I clapped the headphones on, pulled the collective and the helicopter began to rise, the cloth Nixon springing into life beneath us.
“I don’t think I’m taking advantage of my life enough to be able to say I’m an atheist, even though I want to,” I shouted over the noise as I began to bank over the low rise rooftops. “I’m the kind of guy who needs the reassurance that he’s got a shot at a second chance,” we took a dramatic dive as I spilled a can of beer, “you know, it just takes the pressure out of everything.”
I decided to make for our hotel and then, given that we now had the means, head for home. When Frank, the doorman, appeared running across the car park with our cases, he didn’t even bat an eyelid at the helicopter with the cloth Nixon bobbing about beneath it, he just politely informed me, knowing me to be a New Yorker, born and bred, that Hank Arron had hit the home run that night, which brilliantly rescued a haphazard day.

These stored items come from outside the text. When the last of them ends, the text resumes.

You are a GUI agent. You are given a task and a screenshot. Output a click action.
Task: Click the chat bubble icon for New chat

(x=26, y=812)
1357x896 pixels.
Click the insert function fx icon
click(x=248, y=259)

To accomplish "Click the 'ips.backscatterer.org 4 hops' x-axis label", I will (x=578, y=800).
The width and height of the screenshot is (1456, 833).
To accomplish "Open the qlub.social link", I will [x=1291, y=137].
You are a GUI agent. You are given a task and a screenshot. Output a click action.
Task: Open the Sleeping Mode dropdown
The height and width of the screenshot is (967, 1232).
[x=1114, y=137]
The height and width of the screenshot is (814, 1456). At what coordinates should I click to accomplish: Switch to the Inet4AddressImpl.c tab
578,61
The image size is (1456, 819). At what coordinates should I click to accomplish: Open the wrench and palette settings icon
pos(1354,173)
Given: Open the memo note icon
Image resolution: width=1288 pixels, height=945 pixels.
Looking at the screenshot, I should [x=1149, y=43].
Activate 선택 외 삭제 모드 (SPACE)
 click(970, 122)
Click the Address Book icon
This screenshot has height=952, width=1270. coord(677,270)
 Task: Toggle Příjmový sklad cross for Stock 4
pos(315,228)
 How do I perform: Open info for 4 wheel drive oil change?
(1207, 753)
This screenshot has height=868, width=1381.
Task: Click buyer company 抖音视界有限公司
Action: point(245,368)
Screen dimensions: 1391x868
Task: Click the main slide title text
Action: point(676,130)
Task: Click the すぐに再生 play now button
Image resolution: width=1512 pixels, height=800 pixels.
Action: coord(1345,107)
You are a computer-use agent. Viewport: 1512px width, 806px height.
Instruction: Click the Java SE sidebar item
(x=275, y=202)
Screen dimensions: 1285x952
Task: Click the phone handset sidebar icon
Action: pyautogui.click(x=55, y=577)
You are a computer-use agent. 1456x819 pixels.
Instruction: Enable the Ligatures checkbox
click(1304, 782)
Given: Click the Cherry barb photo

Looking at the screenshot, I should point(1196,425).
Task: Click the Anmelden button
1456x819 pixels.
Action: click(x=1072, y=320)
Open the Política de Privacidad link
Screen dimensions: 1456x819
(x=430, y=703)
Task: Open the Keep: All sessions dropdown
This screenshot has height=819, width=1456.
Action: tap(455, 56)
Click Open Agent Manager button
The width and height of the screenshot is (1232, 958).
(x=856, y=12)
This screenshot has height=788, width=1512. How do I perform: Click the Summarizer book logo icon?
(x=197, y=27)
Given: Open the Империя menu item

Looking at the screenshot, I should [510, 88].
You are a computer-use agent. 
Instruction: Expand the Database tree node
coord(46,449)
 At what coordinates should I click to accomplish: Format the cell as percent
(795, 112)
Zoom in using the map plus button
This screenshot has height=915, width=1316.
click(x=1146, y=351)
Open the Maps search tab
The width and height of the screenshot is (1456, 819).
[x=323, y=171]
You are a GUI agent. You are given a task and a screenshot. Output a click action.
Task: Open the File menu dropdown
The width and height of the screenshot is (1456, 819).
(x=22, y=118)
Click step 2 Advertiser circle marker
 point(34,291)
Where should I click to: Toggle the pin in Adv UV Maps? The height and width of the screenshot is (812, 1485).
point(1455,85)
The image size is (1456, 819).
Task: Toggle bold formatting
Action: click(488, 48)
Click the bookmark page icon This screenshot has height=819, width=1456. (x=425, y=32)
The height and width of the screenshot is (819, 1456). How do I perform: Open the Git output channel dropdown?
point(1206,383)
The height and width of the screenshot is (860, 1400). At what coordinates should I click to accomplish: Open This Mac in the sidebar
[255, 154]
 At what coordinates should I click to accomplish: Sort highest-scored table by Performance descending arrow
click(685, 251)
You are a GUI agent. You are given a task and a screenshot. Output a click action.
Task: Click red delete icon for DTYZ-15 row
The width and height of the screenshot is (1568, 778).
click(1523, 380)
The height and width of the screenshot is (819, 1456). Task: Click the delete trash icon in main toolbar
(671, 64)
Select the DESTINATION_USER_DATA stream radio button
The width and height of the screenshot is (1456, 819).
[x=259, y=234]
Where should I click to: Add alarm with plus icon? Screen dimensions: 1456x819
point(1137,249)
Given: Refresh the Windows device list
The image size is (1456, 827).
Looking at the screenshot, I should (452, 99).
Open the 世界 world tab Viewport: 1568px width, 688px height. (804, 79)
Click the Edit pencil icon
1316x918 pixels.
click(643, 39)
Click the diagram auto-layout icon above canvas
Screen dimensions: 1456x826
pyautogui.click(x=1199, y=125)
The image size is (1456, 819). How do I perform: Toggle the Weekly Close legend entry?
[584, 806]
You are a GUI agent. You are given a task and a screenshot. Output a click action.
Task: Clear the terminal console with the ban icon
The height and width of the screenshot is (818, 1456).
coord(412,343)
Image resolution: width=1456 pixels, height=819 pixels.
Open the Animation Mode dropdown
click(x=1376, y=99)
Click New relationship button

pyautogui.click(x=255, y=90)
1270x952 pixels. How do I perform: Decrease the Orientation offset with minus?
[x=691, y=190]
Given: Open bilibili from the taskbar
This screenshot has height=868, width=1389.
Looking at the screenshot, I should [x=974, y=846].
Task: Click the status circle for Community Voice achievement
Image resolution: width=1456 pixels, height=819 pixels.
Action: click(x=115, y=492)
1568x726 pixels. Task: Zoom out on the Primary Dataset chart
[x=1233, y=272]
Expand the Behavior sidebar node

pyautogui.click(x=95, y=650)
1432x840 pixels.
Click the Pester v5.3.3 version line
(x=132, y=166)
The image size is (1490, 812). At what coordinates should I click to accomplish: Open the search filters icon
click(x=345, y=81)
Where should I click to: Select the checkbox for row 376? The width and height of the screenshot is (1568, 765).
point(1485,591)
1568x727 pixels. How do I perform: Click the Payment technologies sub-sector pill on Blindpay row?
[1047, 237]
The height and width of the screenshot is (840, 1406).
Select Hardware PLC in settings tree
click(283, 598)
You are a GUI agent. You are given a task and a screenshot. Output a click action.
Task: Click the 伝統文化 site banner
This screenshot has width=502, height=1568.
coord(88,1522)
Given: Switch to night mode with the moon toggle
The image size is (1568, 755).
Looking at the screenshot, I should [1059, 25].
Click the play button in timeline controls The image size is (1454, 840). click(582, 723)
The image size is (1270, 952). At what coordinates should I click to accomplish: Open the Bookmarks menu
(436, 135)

As we approached the Sierra Nevada, I reached over and started caressing Alison’s thigh, then I thought fuck it and switched on the radio, Quick Silver Messenger Service, fucking primo. I looked down as Los Angeles began to twinkle into view and the cloth Nixon appeared to have its arms wide, with a big grin on its face, like it was embracing the entire city. I was the man who was bringing Richard Nixon back to Los Angeles and he was hugging the city and the city was hugging back.
In LA we landed on top of Don Pedro’s all night delicatessen. I realised too late that the Don had converted his roof into a garden to grow watermelons for his fruit terrine and great big watermelon explosions were soon sending fleshy pink fruit innards shooting upwards in geezers at either side of the copter. The cloth Nixon was covered in an unpleasant fruity gunk and I smiled sheepishly at Alison as slimy pips and assorted bits of goo squeaked down the widescreen.
We went into the shop and Don Pedro offered us spongecake, the coloured icing a papery mixture made from confetti he’d scooped up from outside the registrar’s office in Beverly Hills and then mixed with milk.
“None of that stuff for us, sweetheart,” I told him, “but we’ll have a couple of pieces of your strawberry cheesecake, if there’s any left, ” I said, pointing at the counter, “I know it’s late?”
We ate the cheesecake on Hermosa Beach golf course, as a cold shower of sprinkled water returned us to our senses and then Alison said that she didn’t want to see me anymore. As the sun came up, the golden beams eviscerated, for a moment, the flapping red flag that marked out the ninth hole in front of us. We really exist at the behest of the universe, I thought, and then I thought of Don Pedro failing to put two and two together when he saw the watermelon footprints we’d left behind us. What a sucker, just wait until he goes up stairs.